• **SUPPLIED DATA**:
========================

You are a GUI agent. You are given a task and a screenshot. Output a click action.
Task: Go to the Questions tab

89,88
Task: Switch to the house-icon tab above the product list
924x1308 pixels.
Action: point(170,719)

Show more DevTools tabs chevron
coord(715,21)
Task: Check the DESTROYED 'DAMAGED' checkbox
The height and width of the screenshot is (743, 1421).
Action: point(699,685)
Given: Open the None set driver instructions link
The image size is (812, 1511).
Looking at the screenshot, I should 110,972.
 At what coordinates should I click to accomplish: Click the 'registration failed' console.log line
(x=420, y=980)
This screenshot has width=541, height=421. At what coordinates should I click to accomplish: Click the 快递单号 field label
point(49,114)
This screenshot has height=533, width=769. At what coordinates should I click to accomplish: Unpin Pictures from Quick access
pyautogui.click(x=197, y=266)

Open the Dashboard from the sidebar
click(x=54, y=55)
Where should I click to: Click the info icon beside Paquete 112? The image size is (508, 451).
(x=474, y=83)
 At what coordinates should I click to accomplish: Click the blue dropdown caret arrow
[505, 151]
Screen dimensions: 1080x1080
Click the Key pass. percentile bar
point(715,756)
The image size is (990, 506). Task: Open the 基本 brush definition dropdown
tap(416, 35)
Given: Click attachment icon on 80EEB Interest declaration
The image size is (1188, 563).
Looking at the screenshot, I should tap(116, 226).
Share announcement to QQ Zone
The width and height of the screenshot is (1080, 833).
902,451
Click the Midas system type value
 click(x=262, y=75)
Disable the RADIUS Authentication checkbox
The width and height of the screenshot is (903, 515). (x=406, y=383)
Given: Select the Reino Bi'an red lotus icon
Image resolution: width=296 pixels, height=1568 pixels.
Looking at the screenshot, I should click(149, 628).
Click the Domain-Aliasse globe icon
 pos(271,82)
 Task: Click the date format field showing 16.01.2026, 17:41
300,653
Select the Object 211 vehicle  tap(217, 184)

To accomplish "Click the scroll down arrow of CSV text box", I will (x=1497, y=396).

========================

• **YOUR GOAL**: Please quote every line of the listing above word for word.

• **SOLVED EXERCISE**:
You are a GUI agent. You are given a task and a screenshot. Output a click action.
Task: Go to the Questions tab

89,88
Task: Switch to the house-icon tab above the product list
924x1308 pixels.
Action: point(170,719)

Show more DevTools tabs chevron
coord(715,21)
Task: Check the DESTROYED 'DAMAGED' checkbox
The height and width of the screenshot is (743, 1421).
Action: point(699,685)
Given: Open the None set driver instructions link
The image size is (812, 1511).
Looking at the screenshot, I should 110,972.
 At what coordinates should I click to accomplish: Click the 'registration failed' console.log line
(x=420, y=980)
This screenshot has width=541, height=421. At what coordinates should I click to accomplish: Click the 快递单号 field label
point(49,114)
This screenshot has height=533, width=769. At what coordinates should I click to accomplish: Unpin Pictures from Quick access
pyautogui.click(x=197, y=266)

Open the Dashboard from the sidebar
click(x=54, y=55)
Where should I click to: Click the info icon beside Paquete 112? The image size is (508, 451).
(x=474, y=83)
 At what coordinates should I click to accomplish: Click the blue dropdown caret arrow
[505, 151]
Screen dimensions: 1080x1080
Click the Key pass. percentile bar
point(715,756)
The image size is (990, 506). Task: Open the 基本 brush definition dropdown
tap(416, 35)
Given: Click attachment icon on 80EEB Interest declaration
The image size is (1188, 563).
Looking at the screenshot, I should tap(116, 226).
Share announcement to QQ Zone
The width and height of the screenshot is (1080, 833).
902,451
Click the Midas system type value
 click(x=262, y=75)
Disable the RADIUS Authentication checkbox
The width and height of the screenshot is (903, 515). (x=406, y=383)
Given: Select the Reino Bi'an red lotus icon
Image resolution: width=296 pixels, height=1568 pixels.
Looking at the screenshot, I should click(149, 628).
Click the Domain-Aliasse globe icon
 pos(271,82)
 Task: Click the date format field showing 16.01.2026, 17:41
300,653
Select the Object 211 vehicle  tap(217, 184)

To accomplish "Click the scroll down arrow of CSV text box", I will (x=1497, y=396).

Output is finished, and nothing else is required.